## Records
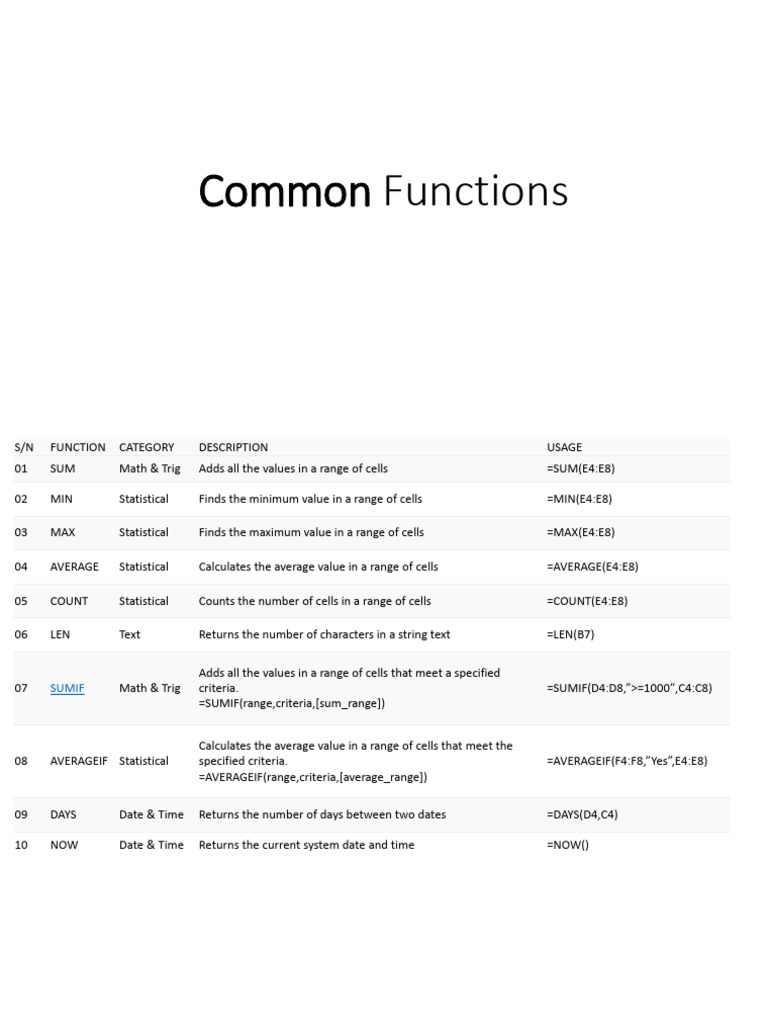Select the =SUM(E4:E8) usage cell
This screenshot has width=768, height=1024.
(580, 468)
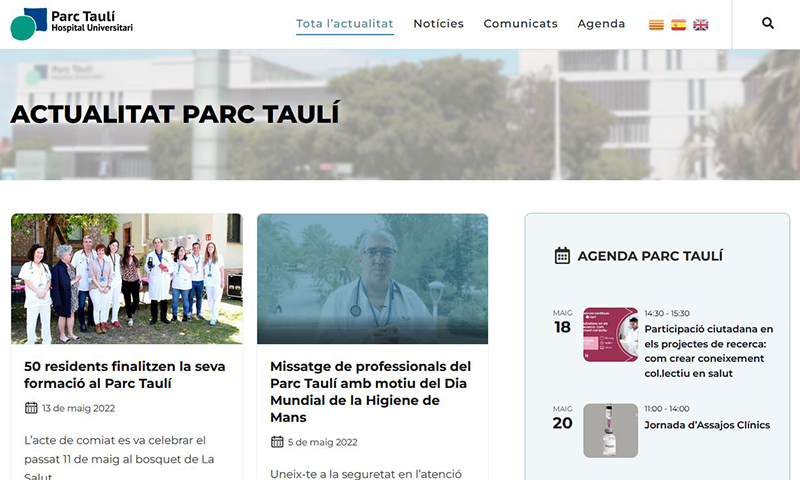This screenshot has height=480, width=800.
Task: Switch language using the Catalan flag
Action: (656, 24)
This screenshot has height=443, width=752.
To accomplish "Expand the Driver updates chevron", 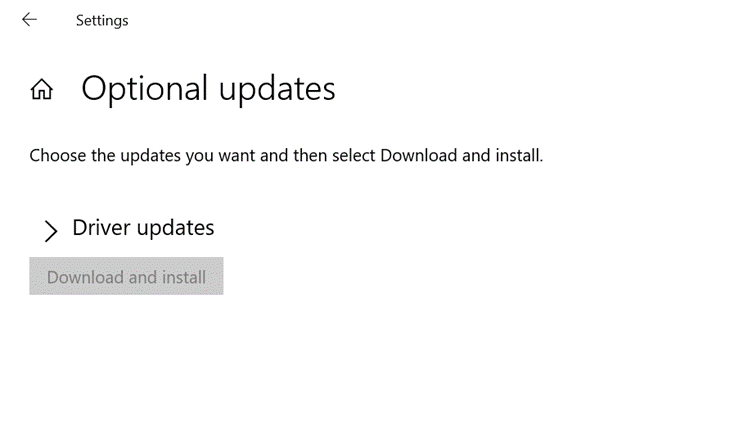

## Prompt
Leave out each picture and extract the lines from the one containing "This screenshot has height=443, width=752." through the end of the records above, inclusive, exactly as they stand.

## Result for this task
This screenshot has height=443, width=752.
To accomplish "Expand the Driver updates chevron", 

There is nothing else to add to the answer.